Harris likes tax “credits.”  Senator Harris proposed a sort of universal basic income for lower-income earners.  It would have paid $3,000 a month to individuals and $6,000 for married couples.[3]  It would have operated through a tax credit.  In 2021, the Democrats pushed through a temporary increase in the child tax credit and an earned income tax credit for childless workers.  Those measures soon expired, but Democrats (including Harris) have supported their revival.  Harris also proposed a Rent Relief Act.  It would have provided a tax credit to renters who earn $100,000 or less and who spend a minimum of 30 percent of their income on rent.  Harris opposed the 2017 tax cuts pushed through by the Trump administration; in 2020, while running for president, Harris called for the full repeal of those tax cuts.  In 2019, she said that she would not have voted for the North American Free Trade Agreement.  She did vote against the renegotiated version during the Trump administration. 

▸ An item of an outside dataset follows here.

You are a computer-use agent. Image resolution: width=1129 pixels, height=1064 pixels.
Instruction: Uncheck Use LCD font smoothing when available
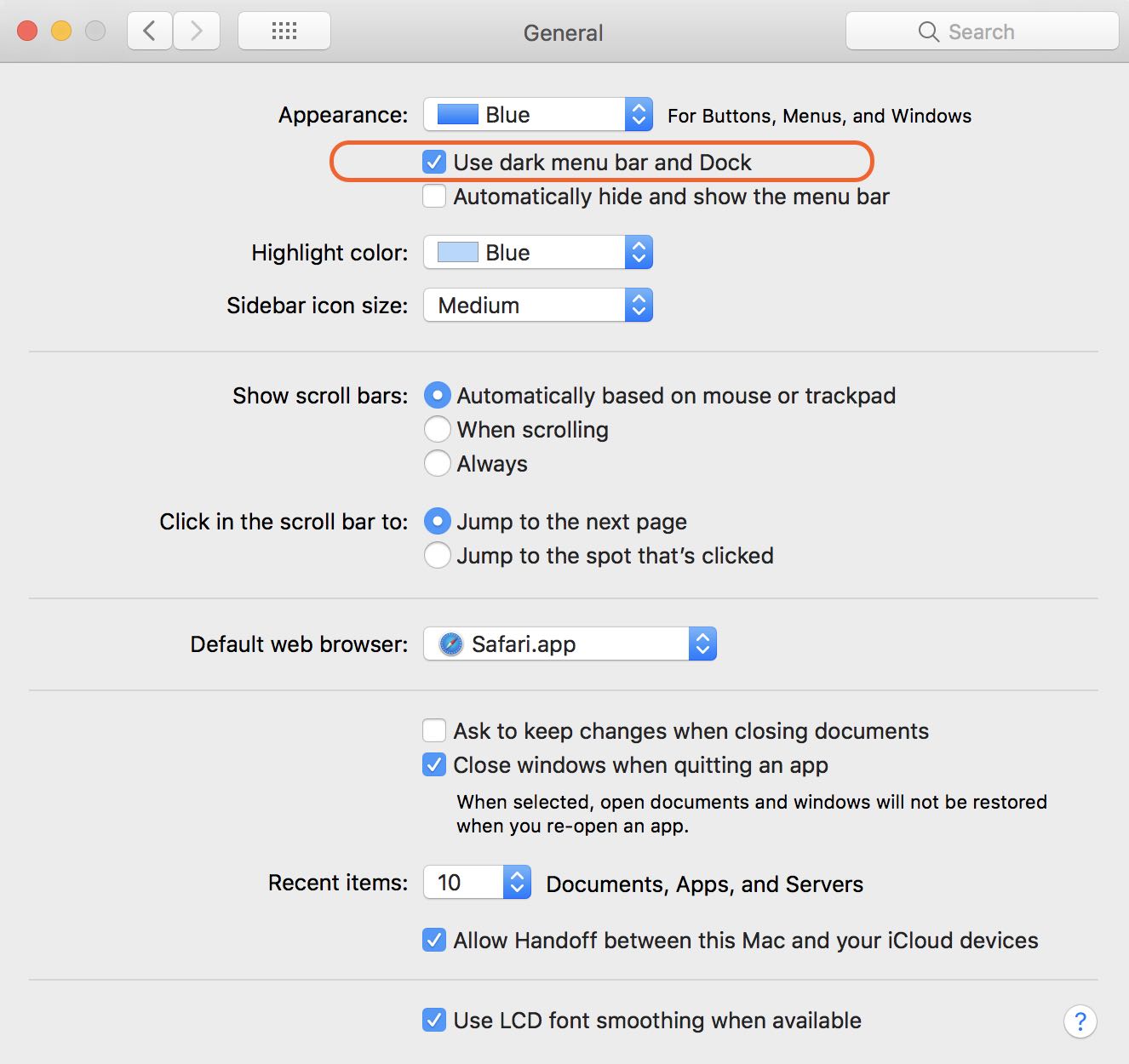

            Harris may have little interest in or grasp of national economic policy.  She reportedly made little contribution to either the economic legislation of the early administration nor to the urgent debates over a response to the painful inflation that the legislation helped to ignite.  To the extent that she did engage, it was with the “human interest” perspective on the issues.  “[H]ow certain policies affect workers and families at a personal level…”  Harris vigorously supported child tax credits, as well as other pro-family and child policies.  The latter could not garner enough support among Senate Democrats to be included in legislation.  Harris also pushed hard to expand access to capital provided by banks to small businesses and communities of color. 

            She has argued against medical debt impinging on credit ratings, setting this in parallel to the Biden administrations attempts to cancel student loan debts. 

Harris is much more of a micro-economy person than a macro-economy person.  If Harris becomes president, She’ll need a good Treasury Secretary.  They all do. 


[1] Jon Kamp, Richard Rubin, and Justin Lahart, “Harris’s Past Hints At Economic Policy,” WSJ, 25 July 2024, and Jim Tankersley, Jeanna Smialek, and Ana Swanson, “Harris’s Views on Economics Are Seen as Being Mostly in Line With Current Policy,” NYT, 25 July 2024.. 

[2] Economist NOT on the far-left blame high demand intersecting limited supply. 

[3] So like Social Security for people of working age?  It seems likely that the payments would increase with the passage of time.